(COMPITO):
Ricopia senza cambiare nulla le righe del materiale a partire da quella che contiene "Image resolution: width=1920" fino a quella che contiene "click(2131, 408)", comprese entrambe. Non aggiungere nessun'altra riga.

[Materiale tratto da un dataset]
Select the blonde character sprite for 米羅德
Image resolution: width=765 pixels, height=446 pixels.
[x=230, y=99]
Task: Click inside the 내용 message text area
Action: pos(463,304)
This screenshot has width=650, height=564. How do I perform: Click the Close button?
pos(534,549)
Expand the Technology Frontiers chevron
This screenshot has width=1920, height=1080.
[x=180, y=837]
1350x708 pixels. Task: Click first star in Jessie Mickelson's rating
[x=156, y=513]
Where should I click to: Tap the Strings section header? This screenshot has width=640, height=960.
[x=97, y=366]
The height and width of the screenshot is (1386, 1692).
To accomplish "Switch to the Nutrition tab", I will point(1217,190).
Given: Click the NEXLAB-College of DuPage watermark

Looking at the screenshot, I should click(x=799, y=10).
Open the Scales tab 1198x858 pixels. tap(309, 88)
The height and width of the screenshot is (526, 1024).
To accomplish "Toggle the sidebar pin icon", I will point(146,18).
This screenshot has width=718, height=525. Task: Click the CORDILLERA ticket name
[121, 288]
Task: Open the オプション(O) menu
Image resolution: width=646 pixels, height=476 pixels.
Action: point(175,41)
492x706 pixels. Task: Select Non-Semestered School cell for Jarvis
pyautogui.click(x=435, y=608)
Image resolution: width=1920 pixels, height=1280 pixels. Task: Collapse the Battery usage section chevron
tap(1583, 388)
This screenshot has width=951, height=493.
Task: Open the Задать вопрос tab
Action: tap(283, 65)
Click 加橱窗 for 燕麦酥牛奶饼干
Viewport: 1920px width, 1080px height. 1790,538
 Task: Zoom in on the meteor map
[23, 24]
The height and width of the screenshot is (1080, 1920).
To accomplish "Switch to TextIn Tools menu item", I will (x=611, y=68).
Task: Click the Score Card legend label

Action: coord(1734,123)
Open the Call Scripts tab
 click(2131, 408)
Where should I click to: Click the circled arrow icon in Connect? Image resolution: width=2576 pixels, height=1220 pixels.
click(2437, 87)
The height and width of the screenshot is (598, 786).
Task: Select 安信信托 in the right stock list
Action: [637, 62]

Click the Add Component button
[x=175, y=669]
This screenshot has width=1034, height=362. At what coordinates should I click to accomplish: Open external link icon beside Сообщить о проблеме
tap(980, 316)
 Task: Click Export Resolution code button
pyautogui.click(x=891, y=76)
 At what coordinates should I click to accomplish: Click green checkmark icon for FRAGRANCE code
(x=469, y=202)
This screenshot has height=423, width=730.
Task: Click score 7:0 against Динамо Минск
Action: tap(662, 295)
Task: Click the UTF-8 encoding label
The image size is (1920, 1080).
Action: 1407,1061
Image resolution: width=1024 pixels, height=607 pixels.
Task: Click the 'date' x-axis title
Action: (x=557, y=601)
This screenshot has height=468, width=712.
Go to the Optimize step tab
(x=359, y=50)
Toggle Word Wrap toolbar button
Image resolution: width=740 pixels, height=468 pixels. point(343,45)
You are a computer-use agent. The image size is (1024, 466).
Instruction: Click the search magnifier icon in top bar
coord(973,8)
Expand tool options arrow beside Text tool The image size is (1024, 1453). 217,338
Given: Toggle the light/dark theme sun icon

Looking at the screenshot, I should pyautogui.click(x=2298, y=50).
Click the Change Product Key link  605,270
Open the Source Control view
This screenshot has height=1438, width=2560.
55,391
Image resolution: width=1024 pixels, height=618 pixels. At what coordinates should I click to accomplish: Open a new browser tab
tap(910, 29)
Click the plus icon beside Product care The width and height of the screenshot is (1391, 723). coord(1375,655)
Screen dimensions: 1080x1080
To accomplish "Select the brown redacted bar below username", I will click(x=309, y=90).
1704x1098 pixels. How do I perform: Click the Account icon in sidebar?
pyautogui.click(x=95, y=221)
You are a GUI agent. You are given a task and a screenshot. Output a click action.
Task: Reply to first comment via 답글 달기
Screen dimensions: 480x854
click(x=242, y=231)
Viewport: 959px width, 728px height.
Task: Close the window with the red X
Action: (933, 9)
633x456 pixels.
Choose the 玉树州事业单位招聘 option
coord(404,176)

(RISPOSTA):
Image resolution: width=1920 pixels, height=1280 pixels. Task: Collapse the Battery usage section chevron
tap(1583, 388)
This screenshot has width=951, height=493.
Task: Open the Задать вопрос tab
Action: tap(283, 65)
Click 加橱窗 for 燕麦酥牛奶饼干
Viewport: 1920px width, 1080px height. 1790,538
 Task: Zoom in on the meteor map
[23, 24]
The height and width of the screenshot is (1080, 1920).
To accomplish "Switch to TextIn Tools menu item", I will (x=611, y=68).
Task: Click the Score Card legend label

Action: coord(1734,123)
Open the Call Scripts tab
 click(2131, 408)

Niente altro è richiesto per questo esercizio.